War in Ukraine: Vatican Diplomacy Under Fire From Critics

Source: FSSPX News

Giovanni Maria Vian, former director of the Osservatore Romano

The Ukrainian conflict is an opportunity for certain voices critical of the current pontificate to speak out in Europe or in the United States: the latest, the former director of Osservatore Romano, considers the communication from the Argentine pontiff as confusing. The reaction was not long in coming.

Giovanni Maria Vian presided over the destiny of Osservatore Romano for 11 years. Before falling victim, in 2018, to Pope Francis’s major restructuring of Vatican media.

Suffice to say that excessive benevolence should not be expected from the director emeritus of the prestigious Roman daily when it comes to commenting on certain aspects of the current pontificate, as evidenced by the interview granted to Il Foglio, June 17, 2022.

The man of letters engages in a severe analysis of the management of the Ukrainian file, when he uses terms such as “confusing” to describe the communication of the Holy See whose international reputation has been, in his words, “tarnished” by a series of official declarations “ranging in all directions.”

“Initially,” explains Giovanni Maria Vian, “the Vatican media insisted that NATO bears a certain responsibility, based on its propensity to expand too much to the East. Subsequently, the Secretary of State referred to the Ukrainian people’s right to self-defense, and then in the end, the Pope again speculated 'fault' attributable to NATO’s 'barking.’”

To the question of whether he knew of any past incidents when the diplomacy of the Holy See was expressed, as he put it, in such a “contradictory” way, the former boss of Osservatore Romano, answered: “To my knowledge, no.”

And he added: “The confusion is considerable, it goes beyond the framework of communication alone, and the judgment by history will be far from positive.”

There is one thing to take into consideration for Giovanni Maria Vian: “The Argentinian origin of the Sovereign Pontiff, his character, his personal decisions and his direct and immediate way of deciding and communicating, all this helps to contextualize often surprising choices. In this time of war, one cannot fail to observe that the pope's positions resemble those of the states that were once defined as 'non-aligned'.”

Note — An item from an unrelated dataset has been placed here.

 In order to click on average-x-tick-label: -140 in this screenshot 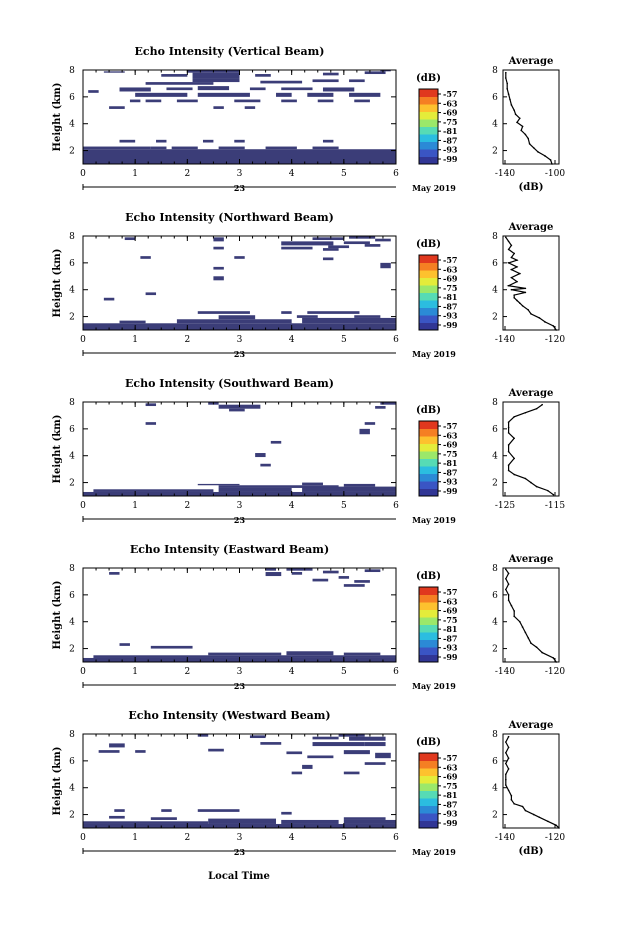, I will do `click(505, 340)`.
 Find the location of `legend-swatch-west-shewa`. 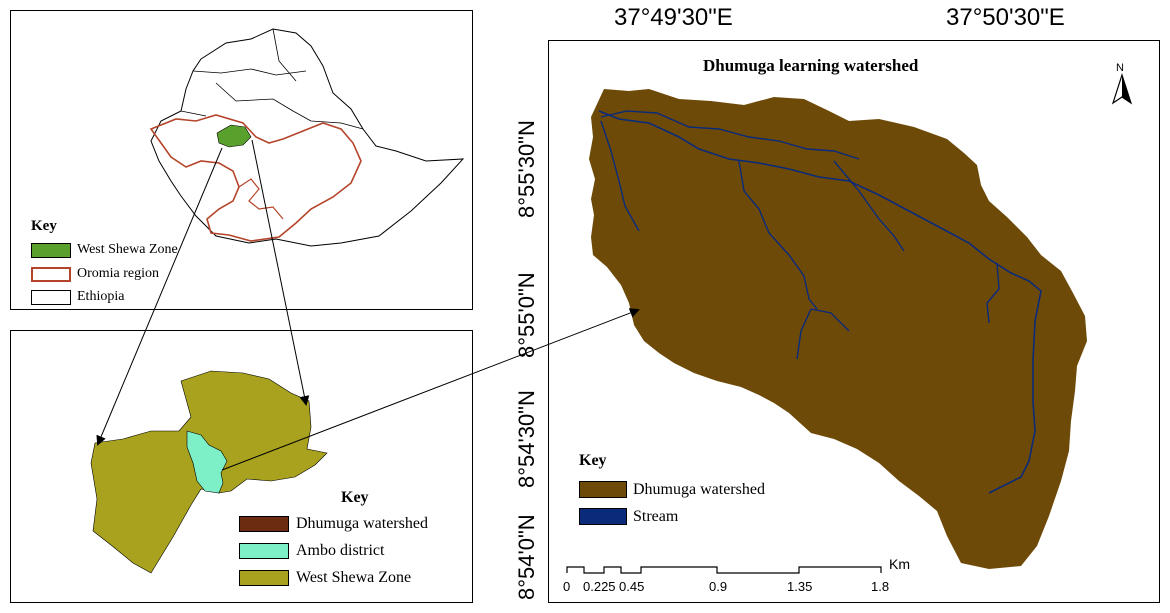

legend-swatch-west-shewa is located at coordinates (51, 250).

Echoing this harsh criticism, the conservative American media Fox News used the same words, when accusing, on June 20, the Argentine pontiff of having “created confusion”: “The Vatican missed the opportunity to bring clarity to ethics in Russia's war against Ukraine,” opined Francis Rooney.

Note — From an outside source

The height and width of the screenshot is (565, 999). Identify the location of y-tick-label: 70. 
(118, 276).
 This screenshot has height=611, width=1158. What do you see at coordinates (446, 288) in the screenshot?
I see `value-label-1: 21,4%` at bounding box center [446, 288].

The defense of Pope Francis did not take long, it came from the newspaper Il Foglio. A few days later, the writer and journalist Marco Politi dismantled – without naming their authors – one by one the criticisms made against the pope.

“The Pope broke the spell of political correctness that surrounded the Ukrainian conflict from the first moment,” he explains, referring to a speech by Pope Francis for whom “the war in Ukraine should not be judged according to the diagram which assumes that there is a good Little Red Riding Hood, and a very bad wolf.”

According to the journalist, the papal communication aims to “dismantle the simplistic fable of the conflict in Ukraine,” the statements emanating from the Vatican are “relevant” and “anything but improvised.… Francis is shining the spotlight on the logic of escalation by inertia” currently at work in the conflict, he believes.

Finally, the Pope himself seems to have answered his opponents during the Angelus on June 19: “Faced with the suffering of a martyred people, we are not faced with two lines of political action (in opposition) it is rather human responsibility that is at stake.”